18.01.2024

Der Zeit voraus

Kirchliche Heimat für LGBTQ-Szene – und das bereits seit 25 Jahren. Die Queergemeinde in Münster feiert Jubiläum.

1999 feierten Gläubige in der St. Sebastian Gemeinde in Münster den ersten queeren Gottesdienst. Nach dem Motto „Bei uns sind alle willkommen“ öffnete der damalige Pfarrer der Gemeinde  Ludwig Gotthard die Türen seiner Kirche auch für queere, also für schwule, lesbische oder auch transsexuelle Menschen. Damals sollte der Gottesdienst eigentlich in einer kleineren Kapelle gefeiert werden, doch es kamen so viele Menschen, dass man kurzfristig auf die Kirche ausweichen musste, so das Bistum Münster.

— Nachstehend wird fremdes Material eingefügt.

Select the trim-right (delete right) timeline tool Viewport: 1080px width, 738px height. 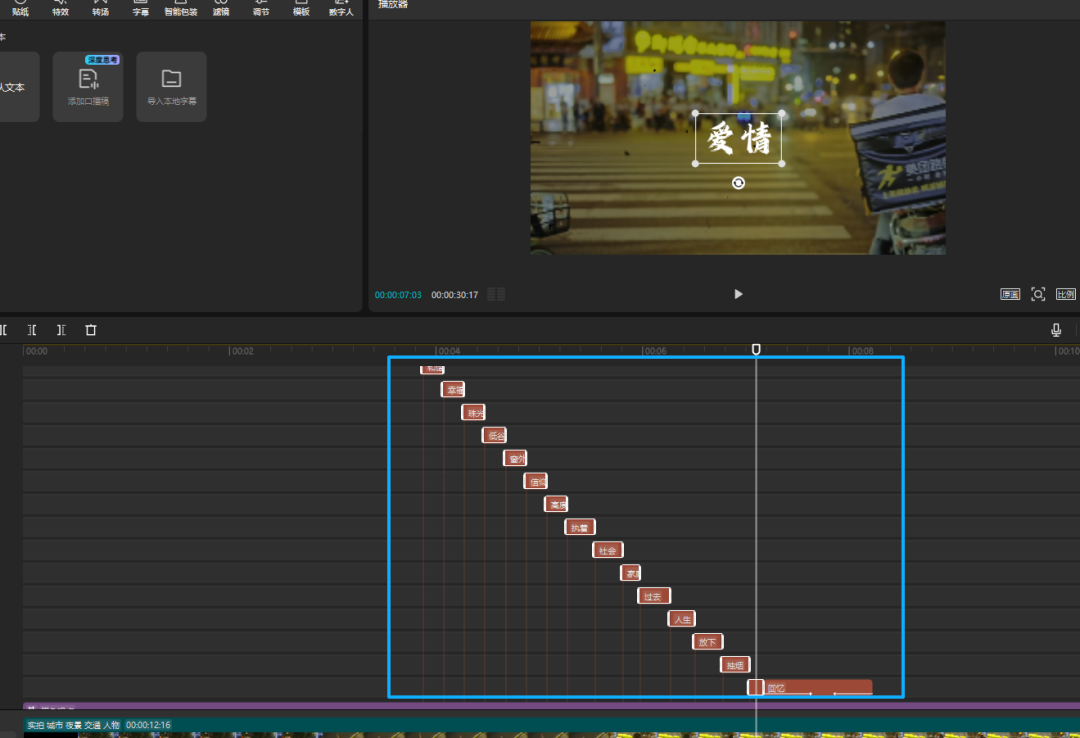click(x=61, y=330)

Wie mutig der Schritt war, zeigt auch die Reaktion der damaligen Bistumsleitung: Nur ein Jahr nach Beginn der queeren Gottesdienste sprach sie ein Verbot für die Eucharistiefeier aus. Fortan gab es nur noch Wortgottesdienste, auf die für Katholiken so wichtige Eucharistie, bei der Brot und Wein als Symbol für den Leib und das Blut Christi geteilt werden, musste die Gemeinde verzichten. „Das hat so viele enttäuscht, dass die Hälfte der Gläubigen weggebrochen ist“, sagt Jan Baumann. Er war damals noch nicht dabei, kennt die Geschichte aber aus Erzählungen. Selbst engagiert sich der der 32-jährige seit 2018 in der Queergemeinde.

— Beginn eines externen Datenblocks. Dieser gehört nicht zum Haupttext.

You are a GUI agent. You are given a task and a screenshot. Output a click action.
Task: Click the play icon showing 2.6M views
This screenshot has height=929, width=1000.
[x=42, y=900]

Akzeptanz für LGBTQ-Szene ist gestiegen

Aber einige der schwulen, lesbischen oder transsexuellen Gläubigen machten trotzdem weiter. „Sie haben sich nur fünf Monate an die Wortgottesdienste gehalten. Es fehlte ihnen einfach etwas und sie haben schnell Priester gefunden, die wieder mit ihnen die Eucharistie feierten“, sagt Baumann. Heute ist die queere Gemeinde im Bistum voll akzeptiert. An jedem zweiten Sonntag im Monat findet eine Messe statt, inzwischen in der Krypta der St.-Antonius-Kirche, mit wechselnden Priestern, darunter auch Münsters emeritierter Weihbischof Dieter Geerlings, so das Bistum.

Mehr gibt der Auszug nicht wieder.